- _Work order_: In the blog post about how the Labour government has hurt the poor, transcribe word for word the passage that opens with "Tuesday, April 22, 2008" and closes with "at the moment.".

- _Extracted text_:

Tuesday, April 22, 2008

How the Labour government has hurt the poor

From Spectator Fraser Nelson who in my opinion is one of the best journalists at the moment.

Why are all these Labour MPs worried about the 10p tax? It is the least of the ways in which this Labour government has hurt the poor over its years in government. Let me count the ways – well, half a dozen anyway:

1) Sink schools. By granting LEAs monopoly control over education provision, bureaucrats have keep bad schools going by forcing children there. It’s the children of the poor, however. Reform points this out in its excellent social mobility report today (pdf, p15). While 47 per cent of students achieved five decent GCSEs last year, this was true for just 20% of those eligible for free schools meals. The inequality is getting worse, not better. To paraphrase Neil Kinnock, is this because the poor kids are thick? Nope. It’s because the Labour Party is on the side of the system - and not the poorest pupils.

2) Worst Hospitals. The NHS, like all bureaucracies, responds best to those who complain loudest – the middle class. So the poorest get the worst deal. Patients in deprived areas, despite being in more need of hip replacements are much less likely to get them – as this seminal Civitas pamphlet shows.

3) Poorest getting poorer. In 2001/02 the disposable income of the poorest 10% was £91 a week. The latest data (for 2005/06) has it as £89 a week (pdf, p100). These are real-terms comparisons with a staggering truth: the poorest are now getting poorer under Labour. Why? Because Brown’s policies are focused on those just below his made-up poverty boundary of 60% of the average income. Cross this arbitrary boundary and you (and your children) can be deemed “lifted out of poverty” and inserted in a Labour Party speech. But the very poorest don’t stand a chance of crossing this boundary – so they are forgotten. Leftie disdain for the lumpenproletariat is alive and well.

4) Welfare Dependency. When Labour came to power 5.7m were on out-of-work benefits. After ten years of the economic boom it’s 5.2m – most of the new jobs have gone to or been created by immigrants on whose work ethic Brown has depended. Once, Labour referred to idleness as a “giant evil”. Now, Brown has institutionalised it.

5) Protection from crime. Those living in poor neighbourhoods are 2 times as likely to be robbed and 2.5 times as likely be a victim of violent crime than those living in rich ones, according to the Home Office (pdf, p117). Where I live in Richmond, police are now everywhere – especially fond of patrolling the crime-free towpath of a spring evening. Head into the crime-ridden estates and there’s barely a police car to be seen. You’re now more likely be shot in Lambeth than East Bronx – but people like me are safer than ever.

6) Taxation. Since Labour came to power the number of income tax payers has rocketed by 20% to 31.6m as more and more of the low-paid are being outrageously caught in the tax trap. Then asked to apply for some of their money back in tax credit and be grateful for it. A quarter of those eligible for tax credits don’t claim them, and don’t enter this labyrinth of paperwork. Result? Brown’s cunning “fiscal drag” has ensnared in his complex tax system millions of families struggling to make ends meet. (HMRC pdf, p2). These are the people hit when the starting rate of tax is doubled to 20p.

- _Information given_:

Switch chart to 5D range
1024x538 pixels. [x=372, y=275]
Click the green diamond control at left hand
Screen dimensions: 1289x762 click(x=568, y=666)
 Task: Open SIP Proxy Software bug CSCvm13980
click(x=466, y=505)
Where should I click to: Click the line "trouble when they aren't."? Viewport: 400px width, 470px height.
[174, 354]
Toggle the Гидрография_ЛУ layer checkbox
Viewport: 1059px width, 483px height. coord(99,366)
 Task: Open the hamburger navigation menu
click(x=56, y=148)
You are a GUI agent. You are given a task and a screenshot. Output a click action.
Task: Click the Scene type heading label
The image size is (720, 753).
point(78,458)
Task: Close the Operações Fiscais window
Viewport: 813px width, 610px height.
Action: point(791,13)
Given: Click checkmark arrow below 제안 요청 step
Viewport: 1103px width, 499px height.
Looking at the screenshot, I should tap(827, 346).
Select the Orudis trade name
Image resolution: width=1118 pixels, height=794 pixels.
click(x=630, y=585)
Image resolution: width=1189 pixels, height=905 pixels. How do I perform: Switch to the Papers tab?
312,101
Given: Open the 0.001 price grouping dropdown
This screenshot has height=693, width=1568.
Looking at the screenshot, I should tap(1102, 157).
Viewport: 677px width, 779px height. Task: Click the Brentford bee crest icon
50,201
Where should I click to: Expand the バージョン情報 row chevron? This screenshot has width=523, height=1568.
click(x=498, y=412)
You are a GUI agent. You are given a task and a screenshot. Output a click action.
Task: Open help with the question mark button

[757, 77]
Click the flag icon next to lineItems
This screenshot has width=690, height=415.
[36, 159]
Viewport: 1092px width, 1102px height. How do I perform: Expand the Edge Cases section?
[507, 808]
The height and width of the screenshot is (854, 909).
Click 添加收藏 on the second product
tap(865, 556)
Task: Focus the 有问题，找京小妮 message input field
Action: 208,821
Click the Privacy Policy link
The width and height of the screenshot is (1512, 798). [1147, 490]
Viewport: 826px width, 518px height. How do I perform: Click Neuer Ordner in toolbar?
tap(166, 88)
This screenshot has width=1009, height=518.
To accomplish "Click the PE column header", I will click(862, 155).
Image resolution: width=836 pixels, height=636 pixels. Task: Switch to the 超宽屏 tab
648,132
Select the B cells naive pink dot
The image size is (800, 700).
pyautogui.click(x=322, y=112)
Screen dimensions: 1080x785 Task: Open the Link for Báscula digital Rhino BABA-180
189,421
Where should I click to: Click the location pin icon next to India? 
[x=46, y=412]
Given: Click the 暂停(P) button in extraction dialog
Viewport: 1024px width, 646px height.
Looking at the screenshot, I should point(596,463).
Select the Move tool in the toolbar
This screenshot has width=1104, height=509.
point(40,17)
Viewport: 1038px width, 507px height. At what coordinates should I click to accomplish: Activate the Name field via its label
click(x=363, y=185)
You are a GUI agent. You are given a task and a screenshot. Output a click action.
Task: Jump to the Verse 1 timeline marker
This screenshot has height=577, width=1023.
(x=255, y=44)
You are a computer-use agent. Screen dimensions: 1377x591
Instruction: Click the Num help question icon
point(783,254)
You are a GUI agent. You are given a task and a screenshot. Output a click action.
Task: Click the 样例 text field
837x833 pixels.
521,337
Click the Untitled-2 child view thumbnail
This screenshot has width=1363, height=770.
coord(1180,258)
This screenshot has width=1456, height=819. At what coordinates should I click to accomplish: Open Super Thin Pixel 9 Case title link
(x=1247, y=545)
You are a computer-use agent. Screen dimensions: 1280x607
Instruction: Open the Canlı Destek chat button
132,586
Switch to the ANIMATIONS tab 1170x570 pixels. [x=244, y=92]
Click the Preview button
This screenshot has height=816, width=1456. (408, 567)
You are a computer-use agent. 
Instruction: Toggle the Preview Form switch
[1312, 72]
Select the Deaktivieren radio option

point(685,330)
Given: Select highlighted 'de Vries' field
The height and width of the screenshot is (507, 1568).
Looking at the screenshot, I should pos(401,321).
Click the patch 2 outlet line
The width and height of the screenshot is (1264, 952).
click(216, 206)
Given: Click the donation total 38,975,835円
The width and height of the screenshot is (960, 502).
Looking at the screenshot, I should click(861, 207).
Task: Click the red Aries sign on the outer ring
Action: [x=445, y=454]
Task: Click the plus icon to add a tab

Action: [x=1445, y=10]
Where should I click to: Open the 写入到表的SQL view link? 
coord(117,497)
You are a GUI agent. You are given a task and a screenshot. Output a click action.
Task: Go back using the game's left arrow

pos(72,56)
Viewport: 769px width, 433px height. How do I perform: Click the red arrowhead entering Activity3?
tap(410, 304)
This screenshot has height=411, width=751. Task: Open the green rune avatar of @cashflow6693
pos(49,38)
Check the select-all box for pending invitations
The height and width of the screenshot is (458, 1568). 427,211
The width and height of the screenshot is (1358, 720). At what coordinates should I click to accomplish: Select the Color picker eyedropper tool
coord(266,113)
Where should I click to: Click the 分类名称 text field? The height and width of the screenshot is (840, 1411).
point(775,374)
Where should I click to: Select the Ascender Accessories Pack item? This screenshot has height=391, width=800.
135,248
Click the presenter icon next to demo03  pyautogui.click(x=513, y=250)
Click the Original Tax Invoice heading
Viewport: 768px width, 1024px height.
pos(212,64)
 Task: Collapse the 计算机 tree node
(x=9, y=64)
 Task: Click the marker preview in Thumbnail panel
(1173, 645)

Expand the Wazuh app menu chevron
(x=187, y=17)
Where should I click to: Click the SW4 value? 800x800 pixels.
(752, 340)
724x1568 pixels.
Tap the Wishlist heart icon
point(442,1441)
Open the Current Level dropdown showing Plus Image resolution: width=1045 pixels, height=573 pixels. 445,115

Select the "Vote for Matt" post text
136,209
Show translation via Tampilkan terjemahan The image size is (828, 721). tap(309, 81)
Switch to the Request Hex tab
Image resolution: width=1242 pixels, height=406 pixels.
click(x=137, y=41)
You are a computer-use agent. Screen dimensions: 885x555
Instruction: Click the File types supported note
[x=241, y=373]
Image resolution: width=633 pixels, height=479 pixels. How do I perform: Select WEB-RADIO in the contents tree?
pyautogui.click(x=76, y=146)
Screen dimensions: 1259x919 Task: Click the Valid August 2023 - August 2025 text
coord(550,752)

- _Problem solution_:
Tuesday, April 22, 2008

How the Labour government has hurt the poor

From Spectator Fraser Nelson who in my opinion is one of the best journalists at the moment.